**Brief:** Copy out the lines word for word, starting at the line containing "How do I perform: Enable" and ending at the line containing "pos(107,212)", with both of those lines included.

**Input for this task:**

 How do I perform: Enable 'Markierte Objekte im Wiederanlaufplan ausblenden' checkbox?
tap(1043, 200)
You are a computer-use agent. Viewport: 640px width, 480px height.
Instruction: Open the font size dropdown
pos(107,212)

--

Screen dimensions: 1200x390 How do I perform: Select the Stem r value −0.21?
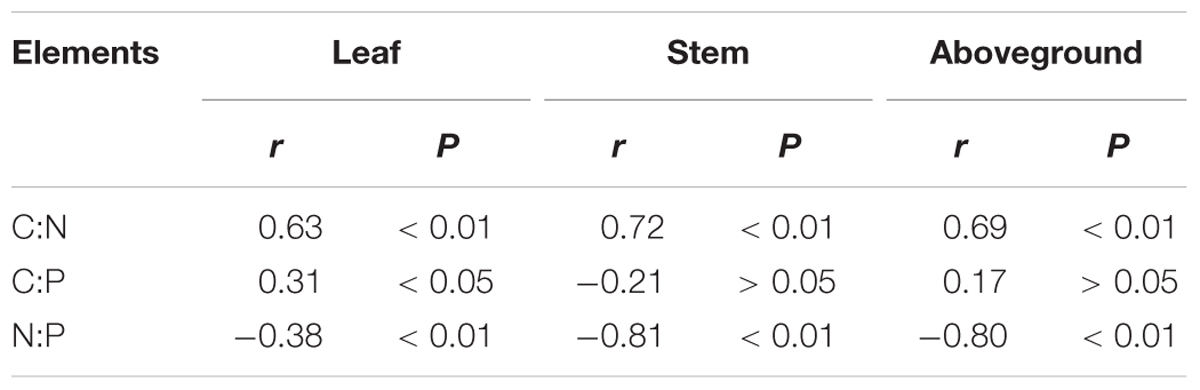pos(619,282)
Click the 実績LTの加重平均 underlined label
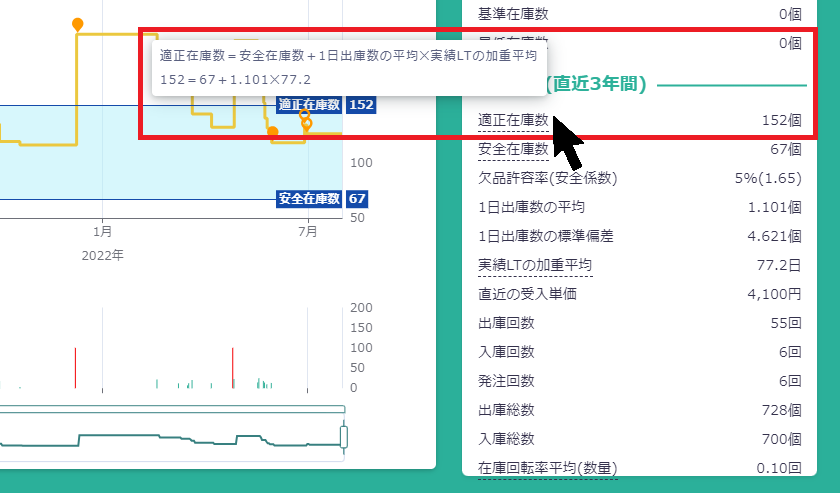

**The answer:**
 How do I perform: Enable 'Markierte Objekte im Wiederanlaufplan ausblenden' checkbox?
tap(1043, 200)
You are a computer-use agent. Viewport: 640px width, 480px height.
Instruction: Open the font size dropdown
pos(107,212)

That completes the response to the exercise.